What's now available:

  • Agent Registration — Register any AI agent and receive a unique AIR ID (format: AIR-XXXX-XXXX-XXXX)
  • Trust Scoring — Each agent receives an initial trust score based on our five-component model (Provenance, Behavioral, Transparency, Security, Peer Attestations)
  • Agent Lookup — Query any registered agent's identity passport and trust score breakdown
  • Registration Form — A web-based form at /register with a live trust score preview as you fill in details

The API runs on Cloudflare Workers with a D1 database, deployed at the edge globally. It's free to use and the source code is fully open on GitHub.


Try it: Register an agent or look up an existing one.

Engaging with W3C, IETF, and DIF

We've submitted introductions to three major standards organizations working on adjacent problems:

  • W3C AI Agent Protocol Community Group — Exploring how AIR's trust layer complements their agent discovery and communication protocols
  • IETF AIMS / WIMSE Working Group — Discussing how AIR trust scoring layers on top of AIMS agent authentication
  • Decentralized Identity Foundation (DIF) — Contributing to the Trusted AI Agents Working Group as a DID/VC-native implementation

This follows our public comment to NIST CAISI submitted on April 3. Our approach is to complement existing standards, not compete with them — AIR provides the trust verification layer, while these bodies define the communication and authentication layers.

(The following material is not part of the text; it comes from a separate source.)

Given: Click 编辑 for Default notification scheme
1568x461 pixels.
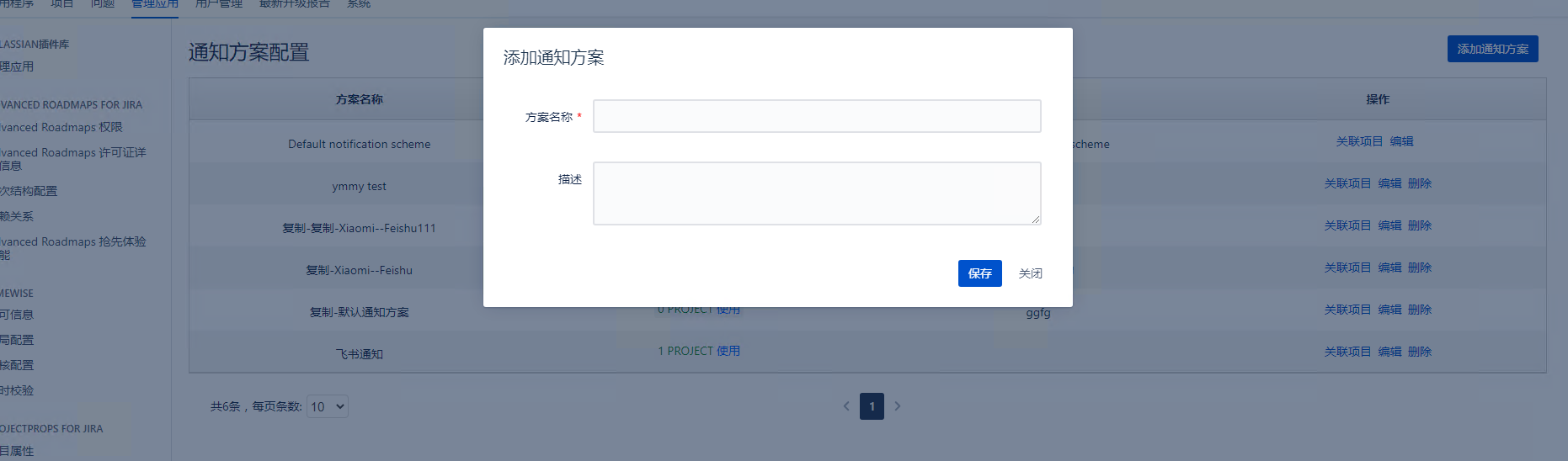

NIST CAISI Public Comment Submitted

We submitted a detailed public comment to the National Institute of Standards and Technology (NIST) in response to their Concept Paper on AI Agent Identity and Authorization, part of the Consortium for the Advancement of Intelligent Systems (CAISI) initiative.

Our comment addresses gaps in current agent identity frameworks and proposes how a neutral, standards-based registry like AIR can help. The full specification and supporting materials are available in our GitHub repository.

AIR Identity Specification v0.1 Published

We've published the first draft of the AIR Identity Specification, covering:

  • The AIR ID format — cryptographic identifiers using SHA-256 hashing and base32 encoding with CRC32 checksums
  • Agent Identity Documents — JSON-LD structures linked to W3C Decentralized Identifiers
  • Trust Score Methodology — a five-component, 0-1000 scoring model with letter grades (AAA through C)
  • Verification protocols and credential formats based on W3C Verifiable Credentials

The specification is open for community review. Read it on GitHub and share feedback via Discussions.